Problem 3 (15 points)
Continuing with the data from Problem 2, let’s create a graph of population over time for a few states (choose at least three yourself). This will require  nother data transformation, a reshaping. In order to create a line graph, we  ill need a variable that represents the year, so that it can be mapped to the x axis. Use a transformation to turn all those year columns into one column that holds the year, reducing the 10 year columns down to 2 columns (year  and population). Once the data are in the right shape, it will be no harder
than any line graph: put the population on the y axis and color by the state.

One important point: make sure you have named the columns to have only the year number (i.e., without popestimate). That can be done manually or by reading up on string (text) parsing (see the stringr library for a super useful tool). Even after doing that, you have a string version of the year. R is seeing the ‘word’ spelled two-zero-one-five instead of the number two thousand fifteen. It needs to be a number to work on a time axis. There are many ways to fix this. You can look into type_convert or do more string parsing (e.g., stringr).
The simplest way is to apply the transformation right as you do the graphing. You can replace the year variable in the ggplot command with as.integer(year).

Problem 4 (15 points)
This problem is short answer questions only. No code is needed.
a. Describe two ways in which data can be dirty, and for each one, provide a potential solution.

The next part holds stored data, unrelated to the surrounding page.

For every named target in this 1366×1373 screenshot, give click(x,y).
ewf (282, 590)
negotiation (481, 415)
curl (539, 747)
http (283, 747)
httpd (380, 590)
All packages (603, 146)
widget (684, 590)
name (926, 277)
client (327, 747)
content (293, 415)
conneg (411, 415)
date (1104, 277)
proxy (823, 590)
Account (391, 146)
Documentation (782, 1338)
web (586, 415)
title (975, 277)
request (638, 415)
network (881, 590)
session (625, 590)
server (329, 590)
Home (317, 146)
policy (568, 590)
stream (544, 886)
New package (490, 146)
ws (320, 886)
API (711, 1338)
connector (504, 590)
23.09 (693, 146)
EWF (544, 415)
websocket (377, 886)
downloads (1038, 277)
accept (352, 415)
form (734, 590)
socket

b. Explain which data mining functionality you would use to help with each of these data questions.
a. Suppose we have data where each row is a customer and we have columns that describe their purchases. What are five groups of customers who buy similar things?
b. For the same data: can I predict if a customer will buy milk based on what else they bought?
c. Suppose we have data listing items in individual purchases. What are different sets of products that are often purchased together?

c. Explain if each of the following is a data mining task
a. Organizing the customers of a company according to education level.
b. Computing the total sales of a company.
c. Sorting a student database according to identification numbers.
d. Predicting the outcomes of tossing a (fair) pair of dice.
e. Predicting the future stock price of a company using historical records.